Academics at US university warn that scholarly collaborations with Israel are difficult when 'they exclude a large part of the population of the country'
People walk past the Alma Mater statue on the Columbia University campus on 1 July 2013 in New York City.
People walk past the Alma Mater statue on Columbia University's campus in New York City, on 1 July 2013 (AFP)

Columbia University's announcement to open a centre in Tel Aviv has drawn outrage from nearly 100 faculty members who say the university should reverse the decision because of the new far-right government in Israel, as well as Israel's discrimination against Palestinians.

The plans for the new centre, announced on Monday, would include programmes on climate change, technology and entrepreneurship and would build on several programmes the university already has with Israel.
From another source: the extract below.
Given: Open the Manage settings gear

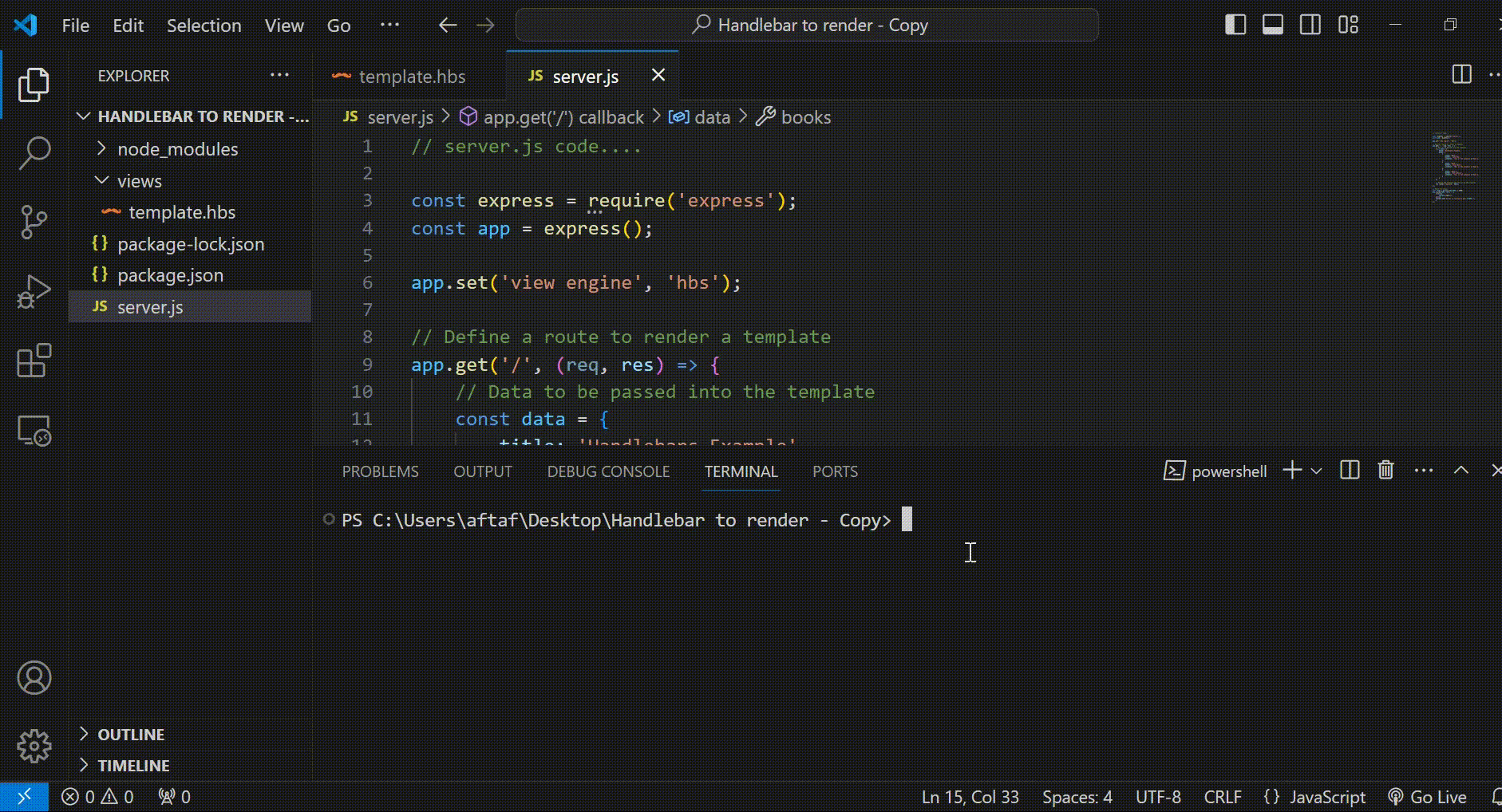Looking at the screenshot, I should pyautogui.click(x=34, y=746).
Columbia has several study abroad and exchange programmes with Israeli universities.

But in the weeks leading up to the announcement, Columbia law professor Katherine Franke began to circulate a letter in opposition to the centre. As of 3 April, the letter has 95 signatures, according to the Columbia Daily Spectator.

“The state of Israel, through formal and informal law, policy, and practice, refuses to abide by international human rights laws and norms both domestically and in its treatment of Palestinians in the Occupied Territories,” Franke wrote in the letter.

English professor Mariane Hirsch, an immigrant from Romania who first visited Israel after the 1967 war, also signed Franke’s letter.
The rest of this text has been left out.